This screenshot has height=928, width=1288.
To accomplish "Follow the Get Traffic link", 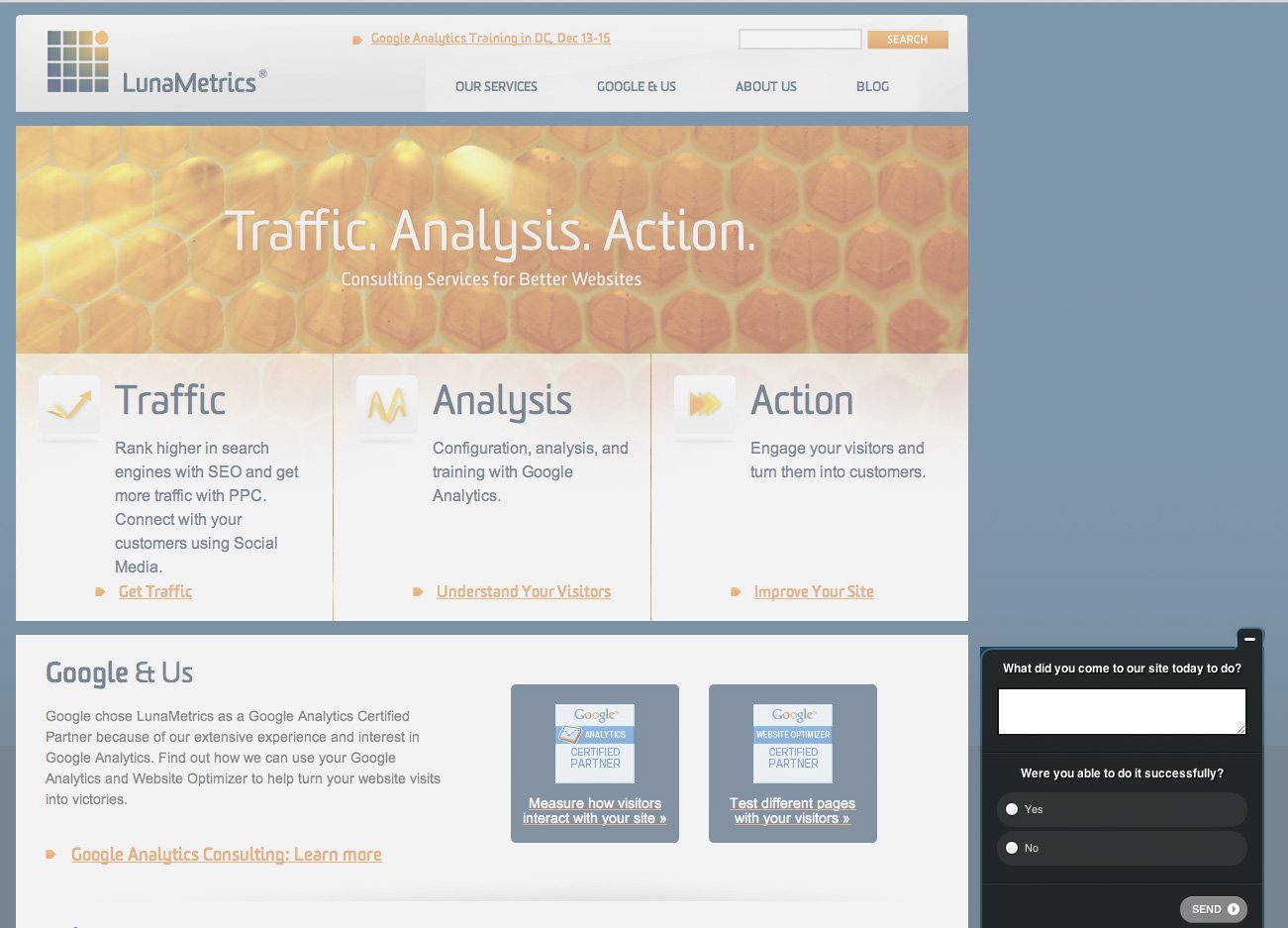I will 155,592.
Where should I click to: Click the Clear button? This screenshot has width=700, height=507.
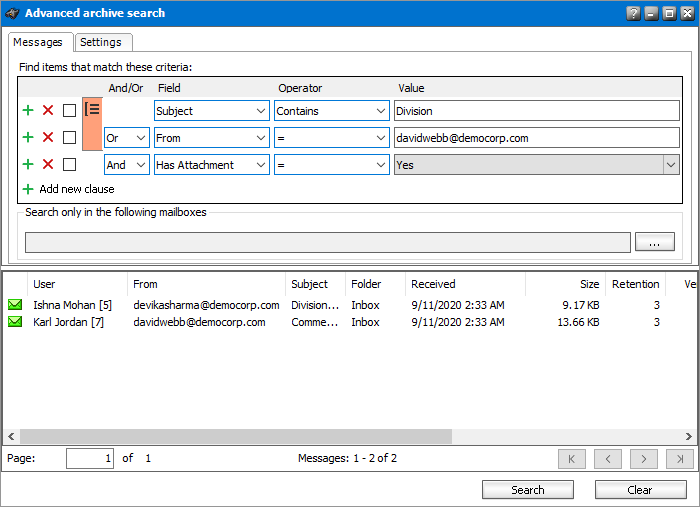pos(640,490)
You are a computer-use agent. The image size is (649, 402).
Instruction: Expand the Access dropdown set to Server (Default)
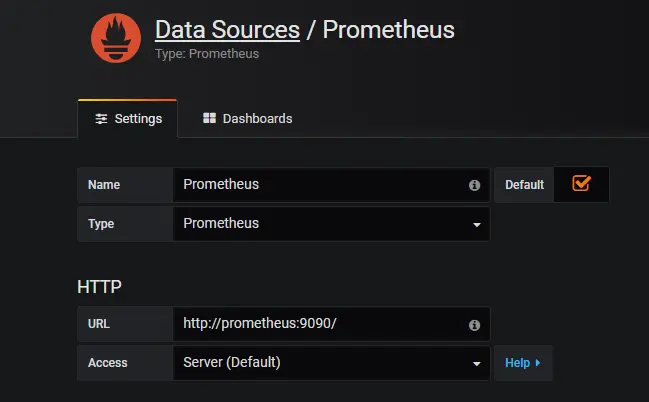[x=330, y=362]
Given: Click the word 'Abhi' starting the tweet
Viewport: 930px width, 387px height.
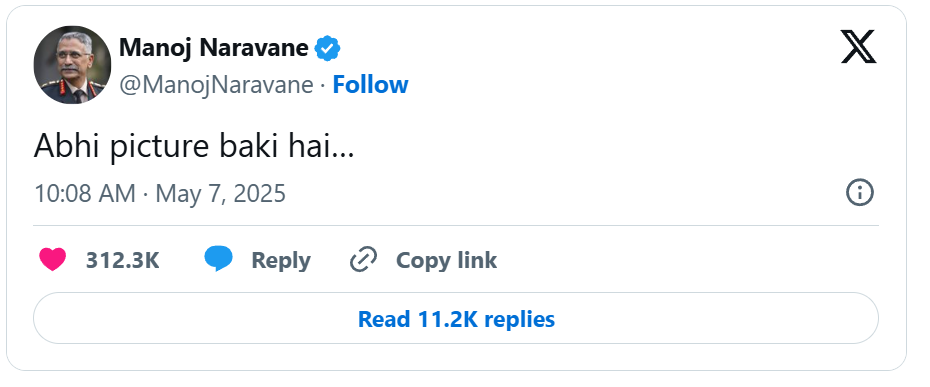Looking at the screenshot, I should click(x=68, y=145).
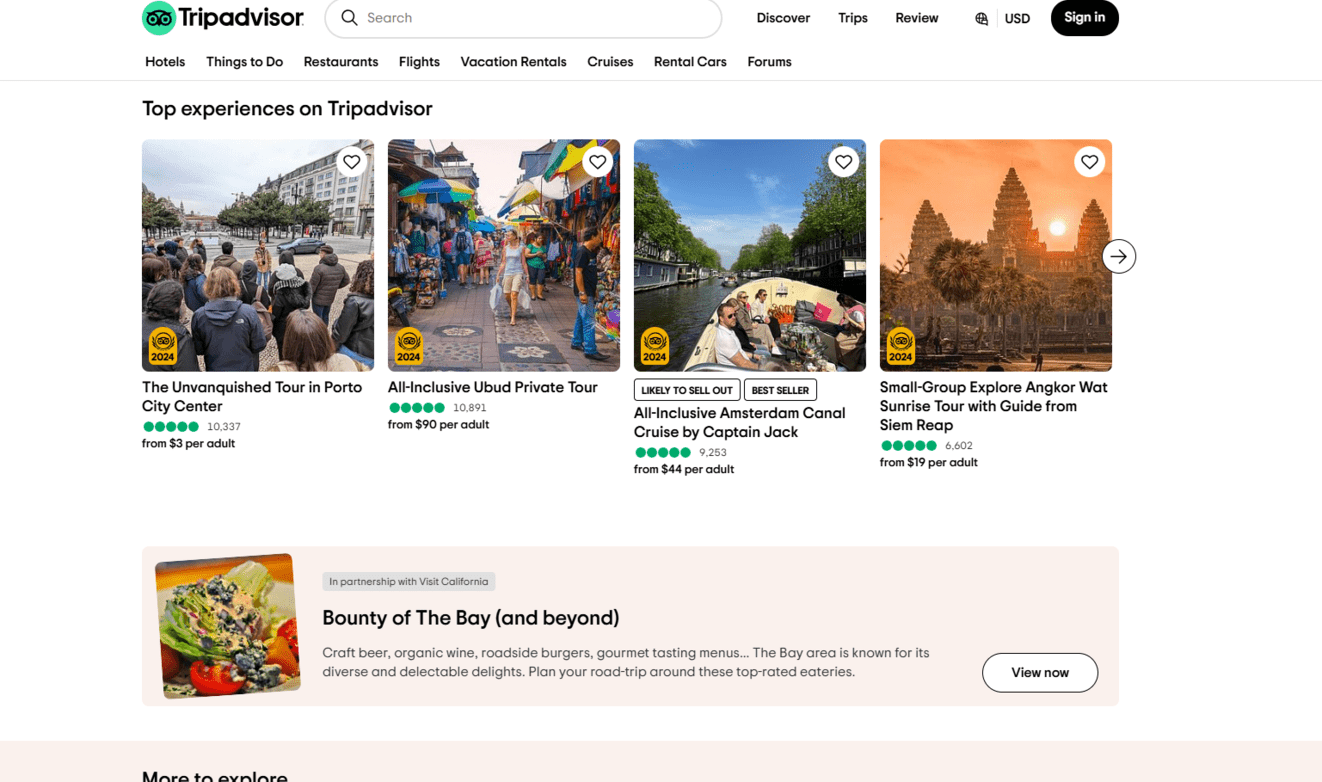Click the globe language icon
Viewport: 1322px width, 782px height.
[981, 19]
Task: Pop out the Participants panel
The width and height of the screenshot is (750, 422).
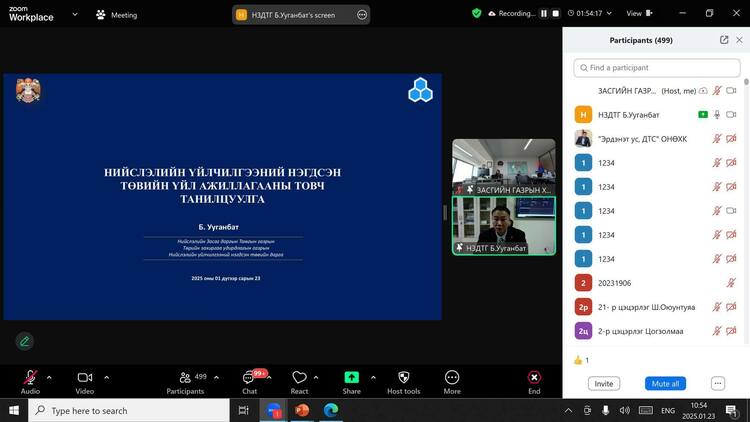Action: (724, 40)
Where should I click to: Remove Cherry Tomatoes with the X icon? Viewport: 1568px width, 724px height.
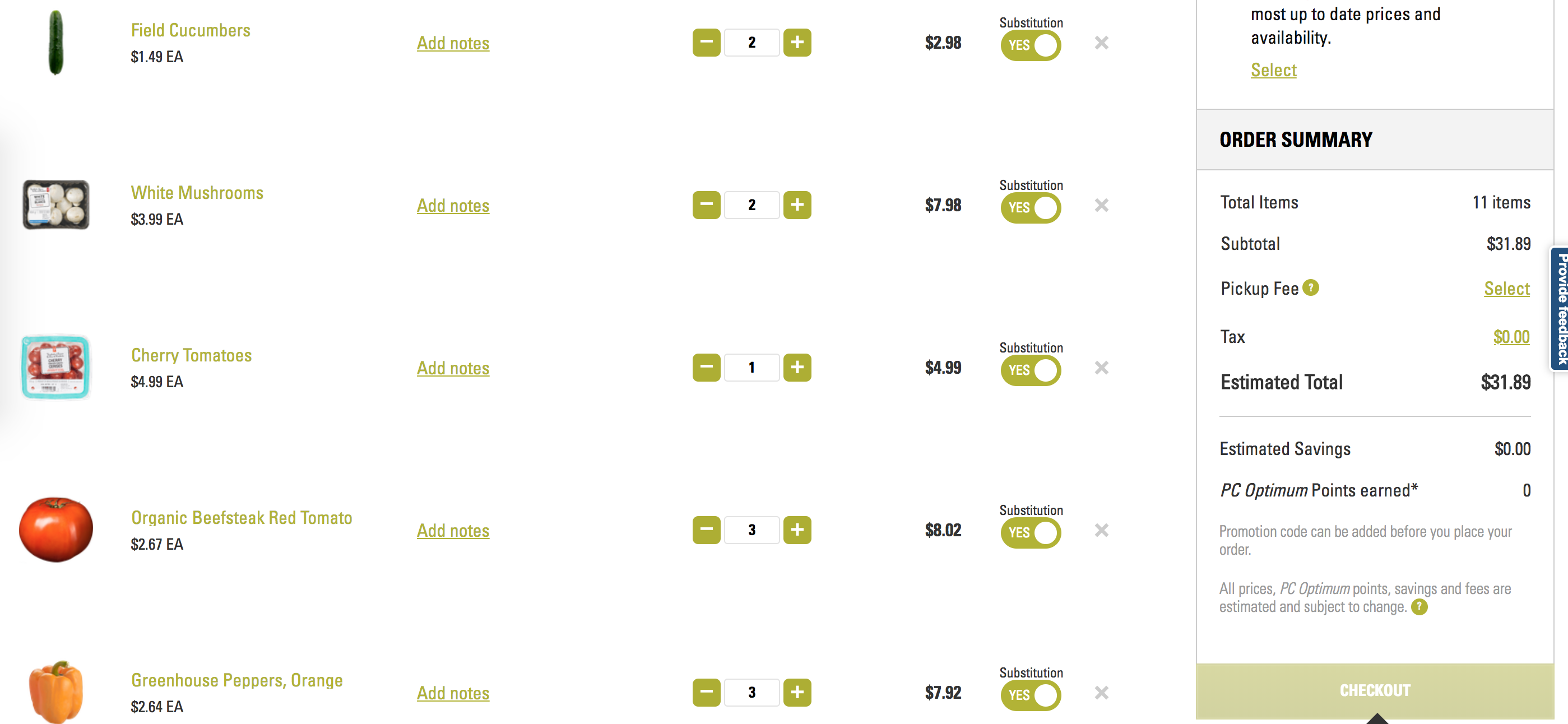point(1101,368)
# # # # #
● Goal of the exercise
Return nothing except the lines from the one containing "Where should I click to: Click" through the final line of the data, copied exactly. Leave out all pictures.

● Output for this task
Where should I click to: Click the Clear button? This screenshot has width=700, height=507.
pos(640,490)
You are a computer-use agent. The image size is (649, 402).
Instruction: Expand the Access dropdown set to Server (Default)
[x=330, y=362]
Given: Click the word 'Abhi' starting the tweet
Viewport: 930px width, 387px height.
Looking at the screenshot, I should click(x=68, y=145).
Click the globe language icon
Viewport: 1322px width, 782px height.
[981, 19]
Task: Pop out the Participants panel
The width and height of the screenshot is (750, 422).
Action: (724, 40)
Where should I click to: Remove Cherry Tomatoes with the X icon? Viewport: 1568px width, 724px height.
point(1101,368)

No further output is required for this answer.